A plenary paper featuring members of the biochemistry and molecular biology department was recently published, highlighted, and given commentary in the journal Blood.

The paper, coming out of faculty member Dr. Harry Dailey's lab, addresses how erythroid cells acquire sufficient carbon for heme synthesis during erythropoiesis — red blood cell production — according to the commentary by Tracey A. Rouault. Faculty member Dr. Amy Medlock and BCMB graduate student Jason Marcero are co-authors of the paper. The work was performed in collaboration with the NIDDK-Sponsored Center for Iron & Hematology Disorders at The University of Utah School of Medicine.

The paper's first author is Joseph Burch (MD/Ph.D. with the university's Biomedical and Health Sciences Institute and the AU/UGA Medical Partnership), who completed two years of medical school at the Medical Partnership, then began his Ph.D. program under the mentorship of the department's Dr. Dailey, according to the BHSI.

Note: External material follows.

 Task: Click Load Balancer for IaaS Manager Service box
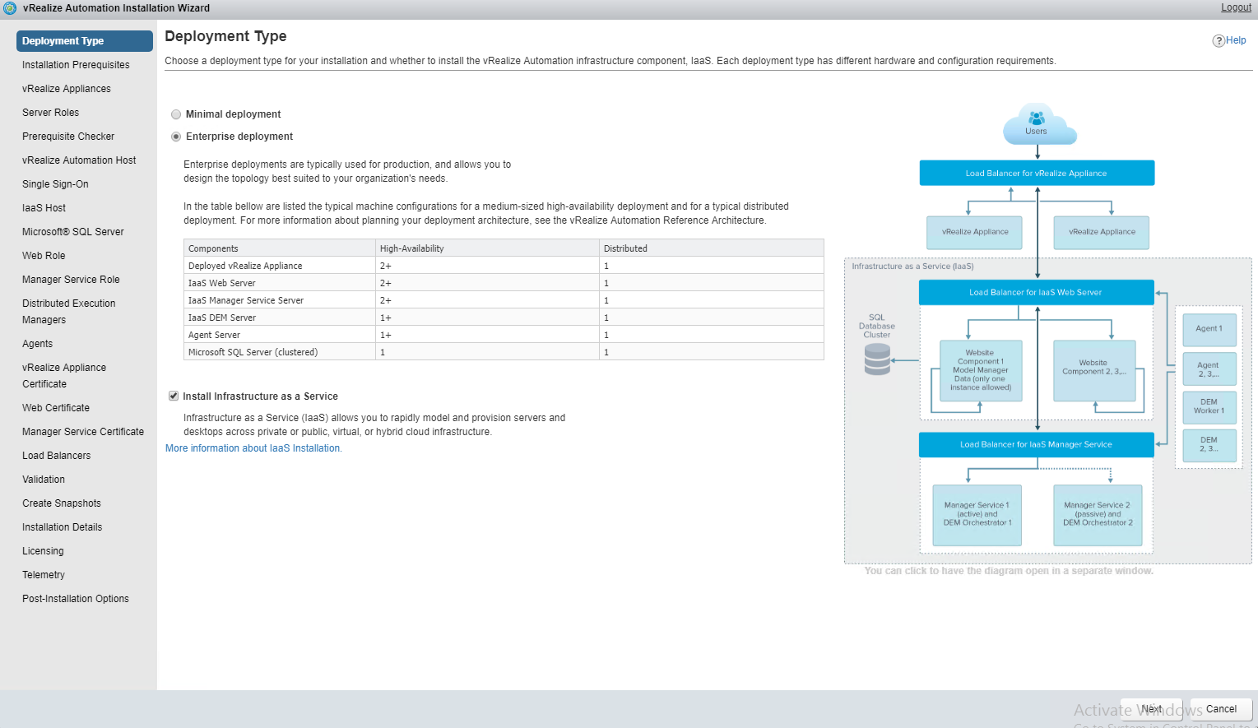(1036, 445)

According to the paper, it was previously "logical to assume that the carbons of succinyl-CoA were derived from metabolism of glucose through the usual source of succinyl-CoA," but researchers found "glutamine supplied much more carbon to heme than glucose, whereas a succinate compound downstream of succinyl-CoA in the citric acid cycle contributed almost no carbon," Reouault wrote.

"Their discoveries explain how developing erythroid cells can maintain a functional citric acid cycle, even during periods when metabolic activity is heavily skewed toward heme synthesis," Reouault wrote.